#### [What is asked]
Pick out each line in the listing below that contains the word "with", and copy those lines.

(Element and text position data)
******************************

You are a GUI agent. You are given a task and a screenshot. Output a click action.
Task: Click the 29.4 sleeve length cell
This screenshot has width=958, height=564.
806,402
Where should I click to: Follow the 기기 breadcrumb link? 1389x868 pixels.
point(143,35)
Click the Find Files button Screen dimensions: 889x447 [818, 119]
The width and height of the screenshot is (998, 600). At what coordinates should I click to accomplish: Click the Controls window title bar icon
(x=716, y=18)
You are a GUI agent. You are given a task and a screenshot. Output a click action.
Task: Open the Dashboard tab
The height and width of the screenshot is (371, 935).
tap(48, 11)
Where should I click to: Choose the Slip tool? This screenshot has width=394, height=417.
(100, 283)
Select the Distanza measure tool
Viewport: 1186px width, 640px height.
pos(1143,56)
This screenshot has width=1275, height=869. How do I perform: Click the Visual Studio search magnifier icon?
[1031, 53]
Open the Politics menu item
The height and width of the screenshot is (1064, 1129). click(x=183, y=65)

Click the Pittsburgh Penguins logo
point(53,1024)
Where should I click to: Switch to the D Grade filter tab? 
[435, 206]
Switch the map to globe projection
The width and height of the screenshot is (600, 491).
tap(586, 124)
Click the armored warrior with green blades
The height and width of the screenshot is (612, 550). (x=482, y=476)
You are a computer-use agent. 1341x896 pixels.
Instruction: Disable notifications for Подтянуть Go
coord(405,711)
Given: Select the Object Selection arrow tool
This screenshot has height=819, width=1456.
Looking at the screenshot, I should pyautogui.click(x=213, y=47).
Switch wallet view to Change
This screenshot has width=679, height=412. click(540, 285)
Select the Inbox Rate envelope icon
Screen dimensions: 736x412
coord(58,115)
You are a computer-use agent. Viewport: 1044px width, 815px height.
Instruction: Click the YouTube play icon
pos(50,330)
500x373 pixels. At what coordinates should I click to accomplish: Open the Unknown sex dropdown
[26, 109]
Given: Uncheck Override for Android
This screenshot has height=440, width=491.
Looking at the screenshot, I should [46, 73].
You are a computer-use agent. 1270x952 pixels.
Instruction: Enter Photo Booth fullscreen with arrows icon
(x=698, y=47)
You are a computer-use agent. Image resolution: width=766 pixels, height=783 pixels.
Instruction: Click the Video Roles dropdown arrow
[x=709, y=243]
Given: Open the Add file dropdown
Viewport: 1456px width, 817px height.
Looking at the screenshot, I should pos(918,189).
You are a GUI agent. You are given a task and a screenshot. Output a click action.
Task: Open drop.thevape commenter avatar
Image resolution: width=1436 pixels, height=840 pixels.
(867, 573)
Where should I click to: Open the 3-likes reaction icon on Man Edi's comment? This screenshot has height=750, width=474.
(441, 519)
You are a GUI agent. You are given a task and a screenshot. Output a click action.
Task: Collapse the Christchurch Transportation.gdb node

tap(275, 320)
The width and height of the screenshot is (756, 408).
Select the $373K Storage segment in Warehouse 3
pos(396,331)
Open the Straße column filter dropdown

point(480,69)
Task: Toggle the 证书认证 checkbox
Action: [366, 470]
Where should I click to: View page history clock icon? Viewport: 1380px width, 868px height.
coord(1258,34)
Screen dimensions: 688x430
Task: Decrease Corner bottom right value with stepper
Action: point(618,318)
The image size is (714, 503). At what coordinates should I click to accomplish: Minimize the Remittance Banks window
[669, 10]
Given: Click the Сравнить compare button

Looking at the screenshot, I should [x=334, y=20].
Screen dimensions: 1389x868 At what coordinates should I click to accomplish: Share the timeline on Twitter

******************************

#### [Exercise result]
Click the armored warrior with green blades
Instruction: Enter Photo Booth fullscreen with arrows icon
Task: Decrease Corner bottom right value with stepper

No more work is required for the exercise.